Cette ordonnance est au tout début de son parcours. Selon Caroline Sägesser, “on peut s’attendre à certaines réticences une fois que le texte sera voté et que la réalité des choses s’imposera aux protagonistes”. Cependant, à l’instar de la religion protestante, des réticences ne sont pas à attendre de toutes les communautés.
Malheureusement, nous n’avons pas réussi à entrer en contact avec les représentants du culte musulman. Le président de l’Exécutif musulman belge (EMB), Mehmet Ütsün, a cependant exprimé son mécontentement dans la presse flamande. Il a déclaré au Standaard que l’EMB ne souhaitait plus percevoir les subsides de l’État : “Nous en avons marre de l’ingérence politique”. À voir si c’est l’obligation de la présence de femmes qui pousse l’EMB à se détacher du financement de l’État.
Quoi d’autre dans cette ordonnance?
Actuellement, tous les cultes à Bruxelles ne dépendent pas des mêmes niveaux de pouvoir. En effet, les religions plus anciennement reconnues par l’État belge sont financées par les communes. C’est le cas des religions catholique, protestante, anglicane et juive. En ce qui concerne les cultes plus récemment reconnus par l’État, à savoir les religions musulmane et orthodoxe, le financement est assuré par la Région de Bruxelles. Cette inégalité de traitement a poussé le Parlement bruxellois à unifier la situation. Dans ce projet d’ordonnance, tous les lieux de culte bruxellois reconnus seront financés par la Région.
Le financement
Aujourd’hui, l’État couvre sans limite le déficit des lieux de cultes. Par contre, avec cette réforme, un plafond serait fixé à 30% des dépenses du culte. Si certains établissements souhaitent s’associer, ce plafond pourrait monter à 40%. La solidarité deviendrait alors un facteur important.
Ainsi, le législateur souhaite pousser les cultes à l’autofinancement, à mieux gérer leurs dépenses, tout en limitant l’intervention de l’État.
━━━━
- _Travail demandé_
- a) Indiquez si chacune des affirmations suivantes concorde avec le texte sur le financement des cultes, en répondant par oui ou par non et en citant à l'identique les mots qui permettent de trancher : (i) les religions catholique, protestante, anglicane et juive sont actuellement financées par la Région de Bruxelles ; (ii) avec la réforme, le plafond pourrait atteindre 40 % si des établissements s'associent ; (iii) le président de l'Exécutif musulman belge a fait part de son mécontentement dans la presse flamande.
- b) Citez le passage du texte sur le financement des cultes qui commence par « Malheureusement, nous n’avons » et se poursuit jusqu'à « dans cette ordonnance? ».
- c) Répondez brièvement aux questions suivantes à partir du texte sur le financement des cultes :
(i) Qui assure actuellement le financement des cultes musulman et orthodoxe ?
(ii) À quel pourcentage des dépenses du culte la réforme fixerait-elle le plafond ?
(iii) À quel journal le président de l'Exécutif musulman belge a-t-il fait sa déclaration ?
Les entrées qui suivent forment un matériau indépendant du texte.

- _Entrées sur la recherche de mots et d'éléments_
━━━━
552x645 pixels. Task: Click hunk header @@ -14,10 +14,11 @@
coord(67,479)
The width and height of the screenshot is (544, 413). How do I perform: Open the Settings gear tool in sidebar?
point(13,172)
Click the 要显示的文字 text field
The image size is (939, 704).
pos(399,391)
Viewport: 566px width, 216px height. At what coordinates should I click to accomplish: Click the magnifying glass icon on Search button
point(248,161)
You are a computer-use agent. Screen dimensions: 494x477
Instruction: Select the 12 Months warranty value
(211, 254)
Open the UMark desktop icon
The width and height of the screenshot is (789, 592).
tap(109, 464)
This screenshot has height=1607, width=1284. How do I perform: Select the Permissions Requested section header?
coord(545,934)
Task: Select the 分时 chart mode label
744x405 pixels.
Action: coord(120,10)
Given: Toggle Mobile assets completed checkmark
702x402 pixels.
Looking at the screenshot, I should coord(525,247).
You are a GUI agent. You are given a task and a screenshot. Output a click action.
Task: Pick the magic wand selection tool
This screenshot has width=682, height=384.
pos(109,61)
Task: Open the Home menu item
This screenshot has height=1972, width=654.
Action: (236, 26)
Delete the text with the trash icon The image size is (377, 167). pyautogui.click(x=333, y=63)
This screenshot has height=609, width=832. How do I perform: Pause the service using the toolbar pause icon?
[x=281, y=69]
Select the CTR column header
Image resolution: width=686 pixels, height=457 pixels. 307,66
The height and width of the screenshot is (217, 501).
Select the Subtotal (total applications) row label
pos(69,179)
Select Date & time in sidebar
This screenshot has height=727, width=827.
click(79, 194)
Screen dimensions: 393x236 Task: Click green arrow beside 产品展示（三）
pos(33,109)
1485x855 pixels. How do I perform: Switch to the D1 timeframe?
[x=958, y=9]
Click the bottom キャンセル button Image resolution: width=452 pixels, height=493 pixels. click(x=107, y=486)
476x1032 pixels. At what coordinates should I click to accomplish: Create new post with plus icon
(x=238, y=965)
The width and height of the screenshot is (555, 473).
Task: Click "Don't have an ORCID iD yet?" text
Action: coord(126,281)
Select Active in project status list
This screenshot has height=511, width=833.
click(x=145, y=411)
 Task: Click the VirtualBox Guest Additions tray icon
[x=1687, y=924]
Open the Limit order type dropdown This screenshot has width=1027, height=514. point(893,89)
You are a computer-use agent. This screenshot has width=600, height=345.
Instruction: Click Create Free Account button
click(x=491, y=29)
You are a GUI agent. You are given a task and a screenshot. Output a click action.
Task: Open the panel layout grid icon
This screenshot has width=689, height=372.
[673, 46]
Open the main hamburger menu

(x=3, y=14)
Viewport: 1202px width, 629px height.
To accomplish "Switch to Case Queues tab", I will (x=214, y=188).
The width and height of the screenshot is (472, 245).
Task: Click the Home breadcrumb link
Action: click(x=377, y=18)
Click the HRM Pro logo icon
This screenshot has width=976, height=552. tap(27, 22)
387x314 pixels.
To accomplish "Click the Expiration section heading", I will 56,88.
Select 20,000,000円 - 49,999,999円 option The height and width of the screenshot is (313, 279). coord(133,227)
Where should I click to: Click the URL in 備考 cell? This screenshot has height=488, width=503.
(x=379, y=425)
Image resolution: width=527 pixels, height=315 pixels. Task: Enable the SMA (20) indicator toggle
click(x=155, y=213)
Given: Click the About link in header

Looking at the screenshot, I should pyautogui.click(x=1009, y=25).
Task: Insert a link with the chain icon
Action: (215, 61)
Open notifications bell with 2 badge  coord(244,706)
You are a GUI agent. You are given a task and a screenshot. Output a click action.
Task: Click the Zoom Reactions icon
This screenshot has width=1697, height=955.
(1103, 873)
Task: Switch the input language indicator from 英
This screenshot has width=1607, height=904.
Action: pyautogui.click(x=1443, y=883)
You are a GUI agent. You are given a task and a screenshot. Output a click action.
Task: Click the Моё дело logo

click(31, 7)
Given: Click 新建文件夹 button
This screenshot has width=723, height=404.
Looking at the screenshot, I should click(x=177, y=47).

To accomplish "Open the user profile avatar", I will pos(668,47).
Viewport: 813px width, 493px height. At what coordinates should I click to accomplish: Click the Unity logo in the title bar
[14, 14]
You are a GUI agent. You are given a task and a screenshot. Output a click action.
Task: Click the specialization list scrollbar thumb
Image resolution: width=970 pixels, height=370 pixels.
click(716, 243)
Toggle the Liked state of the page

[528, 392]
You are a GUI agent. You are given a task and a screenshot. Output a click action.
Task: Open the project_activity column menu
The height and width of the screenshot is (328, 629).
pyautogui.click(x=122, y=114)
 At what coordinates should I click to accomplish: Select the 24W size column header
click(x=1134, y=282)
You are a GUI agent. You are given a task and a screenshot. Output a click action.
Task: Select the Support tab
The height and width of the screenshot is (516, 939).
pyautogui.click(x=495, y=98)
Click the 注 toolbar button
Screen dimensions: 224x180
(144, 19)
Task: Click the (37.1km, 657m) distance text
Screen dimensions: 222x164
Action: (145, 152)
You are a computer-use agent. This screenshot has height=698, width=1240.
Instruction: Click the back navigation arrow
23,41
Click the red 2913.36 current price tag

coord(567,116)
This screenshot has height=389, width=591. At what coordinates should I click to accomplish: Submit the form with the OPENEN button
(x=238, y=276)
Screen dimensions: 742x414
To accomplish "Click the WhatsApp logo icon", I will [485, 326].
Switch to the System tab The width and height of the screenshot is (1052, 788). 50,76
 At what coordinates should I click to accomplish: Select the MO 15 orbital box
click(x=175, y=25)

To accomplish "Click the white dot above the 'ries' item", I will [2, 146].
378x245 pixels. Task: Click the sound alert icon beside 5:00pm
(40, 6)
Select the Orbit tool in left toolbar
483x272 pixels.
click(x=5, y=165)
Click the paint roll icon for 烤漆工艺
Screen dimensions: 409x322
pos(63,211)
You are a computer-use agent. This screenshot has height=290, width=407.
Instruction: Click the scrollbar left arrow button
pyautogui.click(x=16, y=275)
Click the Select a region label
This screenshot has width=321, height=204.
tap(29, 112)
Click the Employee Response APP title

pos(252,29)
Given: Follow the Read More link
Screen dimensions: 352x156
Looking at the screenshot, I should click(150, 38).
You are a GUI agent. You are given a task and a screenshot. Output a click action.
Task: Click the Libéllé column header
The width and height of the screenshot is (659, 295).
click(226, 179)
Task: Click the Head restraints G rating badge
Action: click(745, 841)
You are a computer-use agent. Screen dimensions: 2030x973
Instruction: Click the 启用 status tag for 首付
━━━━
- _Les réponses_
- a)
(i) Non : « les religions plus anciennement reconnues par l’État belge sont financées par les communes. C’est le cas des religions catholique, protestante, anglicane et juive. »
(ii) Oui : « Si certains établissements souhaitent s’associer, ce plafond pourrait monter à 40%. »
(iii) Oui : « a cependant exprimé son mécontentement dans la presse flamande. »

- b)
Malheureusement, nous n’avons pas réussi à entrer en contact avec les représentants du culte musulman. Le président de l’Exécutif musulman belge (EMB), Mehmet Ütsün, a cependant exprimé son mécontentement dans la presse flamande. Il a déclaré au Standaard que l’EMB ne souhaitait plus percevoir les subsides de l’État : “Nous en avons marre de l’ingérence politique”. À voir si c’est l’obligation de la présence de femmes qui pousse l’EMB à se détacher du financement de l’État.
Quoi d’autre dans cette ordonnance?

- c)
(i) La Région de Bruxelles.
(ii) À 30 %.
(iii) Au Standaard.